The Singapore Consensus on Global AI Safety Research Priorities (2506.20702v2)

Published 25 Jun 2025 in cs.AI and cs.CY

Abstract: Rapidly improving AI capabilities and autonomy hold significant promise of transformation, but are also driving vigorous debate on how to ensure that AI is safe, i.e., trustworthy, reliable, and secure. Building a trusted ecosystem is therefore essential -- it helps people embrace AI with confidence and gives maximal space for innovation while avoiding backlash. The "2025 Singapore Conference on AI (SCAI): International Scientific Exchange on AI Safety" aimed to support research in this space by bringing together AI scientists across geographies to identify and synthesise research priorities in AI safety. This resulting report builds on the International AI Safety Report chaired by Yoshua Bengio and backed by 33 governments. By adopting a defence-in-depth model, this report organises AI safety research domains into three types: challenges with creating trustworthy AI systems (Development), challenges with evaluating their risks (Assessment), and challenges with monitoring and intervening after deployment (Control).

Summary

The paper establishes a multi-stakeholder consensus that identifies key research domains: risk assessment, trustworthy system development, and post-deployment control.
It outlines the need for standardized benchmarks, secure audit infrastructure, and formal verification to tackle current gaps in AI risk evaluation.
The findings call for global coordination and interdisciplinary research to integrate technical, organizational, and societal measures for safe AI deployment.

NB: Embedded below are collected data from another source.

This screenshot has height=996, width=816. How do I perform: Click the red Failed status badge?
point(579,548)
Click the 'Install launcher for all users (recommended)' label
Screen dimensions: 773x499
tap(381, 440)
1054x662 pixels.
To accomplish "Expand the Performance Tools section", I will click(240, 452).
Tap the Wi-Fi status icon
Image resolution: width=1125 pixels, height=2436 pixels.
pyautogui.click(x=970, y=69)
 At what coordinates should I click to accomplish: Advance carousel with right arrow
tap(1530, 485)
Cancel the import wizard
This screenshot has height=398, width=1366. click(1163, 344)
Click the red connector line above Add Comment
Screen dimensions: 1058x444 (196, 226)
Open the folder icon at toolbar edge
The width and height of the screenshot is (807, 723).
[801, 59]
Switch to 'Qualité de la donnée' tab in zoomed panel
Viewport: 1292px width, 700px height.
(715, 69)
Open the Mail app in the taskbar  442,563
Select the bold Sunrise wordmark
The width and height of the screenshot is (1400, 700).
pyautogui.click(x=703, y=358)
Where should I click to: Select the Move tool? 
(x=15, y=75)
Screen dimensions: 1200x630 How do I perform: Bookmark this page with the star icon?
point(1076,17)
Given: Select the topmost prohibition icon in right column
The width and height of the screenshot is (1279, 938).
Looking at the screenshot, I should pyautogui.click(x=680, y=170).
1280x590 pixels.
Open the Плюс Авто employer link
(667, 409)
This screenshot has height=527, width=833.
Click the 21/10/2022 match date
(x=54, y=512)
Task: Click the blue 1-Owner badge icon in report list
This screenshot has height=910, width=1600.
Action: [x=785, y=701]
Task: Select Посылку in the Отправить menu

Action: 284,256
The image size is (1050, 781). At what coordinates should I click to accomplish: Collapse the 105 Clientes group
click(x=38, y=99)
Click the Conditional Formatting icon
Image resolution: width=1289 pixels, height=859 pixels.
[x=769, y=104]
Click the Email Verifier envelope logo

The Singapore Consensus on Global AI Safety Research Priorities

The Singapore Consensus presents a comprehensive synthesis of technical research priorities for AI safety, with a focus on general-purpose AI (GPAI) systems. Developed through a multi-stakeholder process involving leading researchers, industry, and government representatives, the document aims to facilitate global coordination and accelerate impactful research to ensure AI systems are trustworthy, reliable, and secure. The Consensus is structured around a defense-in-depth model, organizing research into three interdependent domains: Risk Assessment, Development of Trustworthy Systems, and Post-Deployment Control.

1. Risk Assessment

The Consensus identifies risk assessment as foundational for safe AI development and deployment. It emphasizes the need for rigorous, standardized methods to measure and forecast the impact of AI systems, both current and prospective. Key research priorities include:

Audit Techniques and Benchmarks: The development of robust, standardized benchmarks and audit protocols is highlighted as central, yet current benchmarks often fail to capture real-world complexities and are susceptible to gaming. The report calls for dynamic, automated evaluations, technical "red lines," and secure, maintainable evaluation resources.
Downstream Impact Assessment and Forecasting: The Consensus stresses the importance of field tests, uplift studies, and structured analytical techniques (e.g., scenario analysis, probabilistic risk assessment) to anticipate societal impacts such as labor market shifts, misinformation, and privacy risks. The "evidence dilemma"—balancing early mitigation with the risk of overreaction—is noted as a persistent challenge.
Secure Evaluation Infrastructure: There is a strong call for double-blind, secure infrastructure enabling third-party audits without compromising proprietary information. The engineering and policy challenges of such infrastructure are recognized as open problems.
Metrology for AI Risk Assessment: The report identifies a lack of standardization, repeatability, and precision in current risk measurement approaches. It advocates for the development of quantitative, AI-specific risk assessment methodologies to reduce uncertainty and enable more precise risk management.
Dangerous Capability and Propensity Assessment: The Consensus underscores the nascent state of methods for eliciting and assessing dangerous capabilities (e.g., dual-use knowledge, autonomy) and their propensities for harm. It notes that current tests are insufficient to rule out harmful behaviors, and calls for research into more reliable elicitation and inference techniques.
Loss-of-Control Risk Assessment: The document highlights the lack of expert consensus on the likelihood of loss-of-control scenarios with advanced AI, noting both the diversity of expert opinion and the need for improved methodologies to assess and quantify such risks.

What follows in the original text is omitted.